Link found between marijuana use and tooth decay and other dental problems: New findings from the American Dental Association
According to recent data from practicing dentists, half of them have at least once encountered patients who are under the influence of cannabis and other drugs. The survey was conducted by experts from the American Dental Association (ADA), and this growing trend is jeopardizing the quality of dental care delivery. Cannabis use itself, in various forms, increases the risk of tooth decay and other dental problems. Let’s take a look at what the ADA has concluded and what steps dentists and patients need to take to offset the effects of marijuana on oral health.
Survey Insights: Navigating Treatment Challenges
The ADA survey, comprising responses from 557 dentists, sheds light on the limitations that marijuana use can impose on dental care. A staggering 56% of dentists reported having to limit treatment for patients under the influence. Furthermore, 46% mentioned the need to adjust anesthesia levels due to the interaction between marijuana and the central nervous system.
Unveiling the Impact on Anxiety and Treatment Options
The association between marijuana use and heightened anxiety during dental visits is a critical concern. Dr. Tricia Quartey, an ADA spokesperson, highlights the potential consequences: increased anxiety, paranoia, and hyperactivity. These factors not only elevate stress during appointments but also influence the efficacy of local anesthetics for pain control.
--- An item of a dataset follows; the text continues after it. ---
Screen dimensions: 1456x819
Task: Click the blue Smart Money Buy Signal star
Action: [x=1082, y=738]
Dr. Quartey emphasizes the importance of clear-headed decision-making in determining the best treatment options. A collaborative approach between dentists and patients is hindered when marijuana interferes with cognitive functions.
Cavities and Marijuana: A Startling Connection
Beyond the immediate challenges during dental appointments, habitual marijuana use has been linked to a higher likelihood of developing cavities. Studies cited by the ADA indicate that regular marijuana users, especially those opting for edible or topical forms, exhibit a significantly increased susceptibility to cavities.
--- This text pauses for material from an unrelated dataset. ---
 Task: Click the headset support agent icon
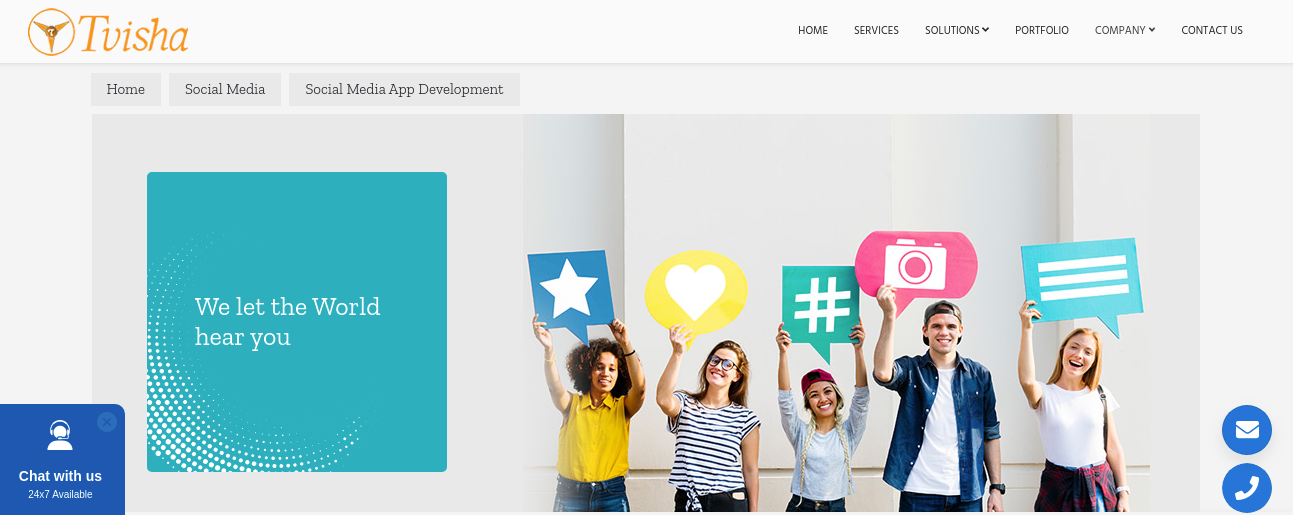click(x=60, y=435)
Dr. Quartey underscores the role of THC, the active ingredient in marijuana, in stimulating hunger. The less-than-healthy food choices made under the influence contribute to the emergence of cavities. Medically speaking, the phenomenon of “munchies” associated with marijuana use is a real concern for oral health.
Smoking Marijuana: Risks and Consequences
The survey delves into the various methods of marijuana consumption, with smoking being the most prevalent. Smoking marijuana is not only associated with gum disease and dry mouth but also elevates the risk of mouth and neck cancers. The ADA’s call for further research on the oral health effects of marijuana emphasizes the urgency of understanding these risks comprehensively.
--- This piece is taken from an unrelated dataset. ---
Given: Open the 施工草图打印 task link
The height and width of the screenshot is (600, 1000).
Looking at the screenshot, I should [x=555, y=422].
Patients and Dentists: Navigating Conversations
An intriguing aspect revealed by the ADA survey is the willingness of patients to discuss marijuana use with their dentists. A commendable 67% of patients expressed ease in addressing this topic during dental appointments.
Dr. Quartey encourages dentists to initiate conversations about marijuana use while reviewing patient medical histories. The objective is to ensure holistic healthcare by collaborating with prescribing physicians when marijuana is used medicinally.
Maintaining Dental Hygiene: A Silver Lining
Despite the challenges posed by marijuana use, the ADA suggests practical steps for patients to maintain good dental hygiene. Brushing teeth twice a day with fluoride toothpaste, daily flossing, regular dental check-ups, and opting for healthy snacks can mitigate the potential oral health risks associated with marijuana use.
Understanding the Impact: A Diagram
Let’s visualize the key findings with a diagram:
In conclusion, as marijuana use becomes increasingly prevalent, it is imperative for both patients and dentists to be well-informed about its potential impacts on dental care. The ADA’s ongoing commitment to studying these effects and providing clinical recommendations underscores the importance of addressing this evolving aspect of oral health.